**Aim of the task:** Word for word, transcribe the data below from the line with "Энциклопедический словарь (117, 1223)" to the line with "hotel consulting (756, 1719)", keeping both of those lines.

(Saved entries)
>>>

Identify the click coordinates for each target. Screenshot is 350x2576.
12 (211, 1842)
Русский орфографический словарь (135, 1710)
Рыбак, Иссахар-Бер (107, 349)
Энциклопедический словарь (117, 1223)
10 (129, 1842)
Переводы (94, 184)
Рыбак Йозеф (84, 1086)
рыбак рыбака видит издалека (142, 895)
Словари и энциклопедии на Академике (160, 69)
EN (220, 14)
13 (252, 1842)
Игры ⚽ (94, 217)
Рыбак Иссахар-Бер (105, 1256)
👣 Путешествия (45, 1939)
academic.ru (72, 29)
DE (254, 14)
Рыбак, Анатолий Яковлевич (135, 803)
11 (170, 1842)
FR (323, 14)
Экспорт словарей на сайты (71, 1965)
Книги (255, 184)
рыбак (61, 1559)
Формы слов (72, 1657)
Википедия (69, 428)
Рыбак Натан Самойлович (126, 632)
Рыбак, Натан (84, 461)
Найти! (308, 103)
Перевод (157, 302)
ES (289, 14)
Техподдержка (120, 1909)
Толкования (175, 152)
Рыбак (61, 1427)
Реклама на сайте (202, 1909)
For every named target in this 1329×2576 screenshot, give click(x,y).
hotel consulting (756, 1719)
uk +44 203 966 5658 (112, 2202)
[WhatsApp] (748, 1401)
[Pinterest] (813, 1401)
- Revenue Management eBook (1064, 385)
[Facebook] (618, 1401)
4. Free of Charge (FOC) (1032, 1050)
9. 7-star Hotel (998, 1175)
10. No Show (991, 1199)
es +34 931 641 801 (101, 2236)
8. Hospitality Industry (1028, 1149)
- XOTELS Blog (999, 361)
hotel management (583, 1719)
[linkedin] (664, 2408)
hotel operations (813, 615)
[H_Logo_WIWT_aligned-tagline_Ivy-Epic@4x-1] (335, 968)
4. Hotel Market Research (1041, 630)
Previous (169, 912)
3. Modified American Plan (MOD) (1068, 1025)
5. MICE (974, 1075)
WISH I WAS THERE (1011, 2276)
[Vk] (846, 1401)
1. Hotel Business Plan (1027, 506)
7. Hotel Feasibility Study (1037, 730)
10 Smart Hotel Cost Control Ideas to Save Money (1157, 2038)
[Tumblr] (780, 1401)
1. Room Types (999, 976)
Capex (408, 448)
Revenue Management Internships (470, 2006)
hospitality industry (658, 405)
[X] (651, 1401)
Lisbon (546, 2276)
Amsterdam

<<<

**Exercise result:**
Энциклопедический словарь (117, 1223)
10 (129, 1842)
Переводы (94, 184)
Рыбак Йозеф (84, 1086)
рыбак рыбака видит издалека (142, 895)
Словари и энциклопедии на Академике (160, 69)
EN (220, 14)
13 (252, 1842)
Игры ⚽ (94, 217)
Рыбак Иссахар-Бер (105, 1256)
👣 Путешествия (45, 1939)
academic.ru (72, 29)
DE (254, 14)
Рыбак, Анатолий Яковлевич (135, 803)
11 (170, 1842)
FR (323, 14)
Экспорт словарей на сайты (71, 1965)
Книги (255, 184)
рыбак (61, 1559)
Формы слов (72, 1657)
Википедия (69, 428)
Рыбак Натан Самойлович (126, 632)
Рыбак, Натан (84, 461)
Найти! (308, 103)
Перевод (157, 302)
ES (289, 14)
Техподдержка (120, 1909)
Толкования (175, 152)
Рыбак (61, 1427)
Реклама на сайте (202, 1909)
For every named target in this 1329×2576 screenshot, give click(x,y).
hotel consulting (756, 1719)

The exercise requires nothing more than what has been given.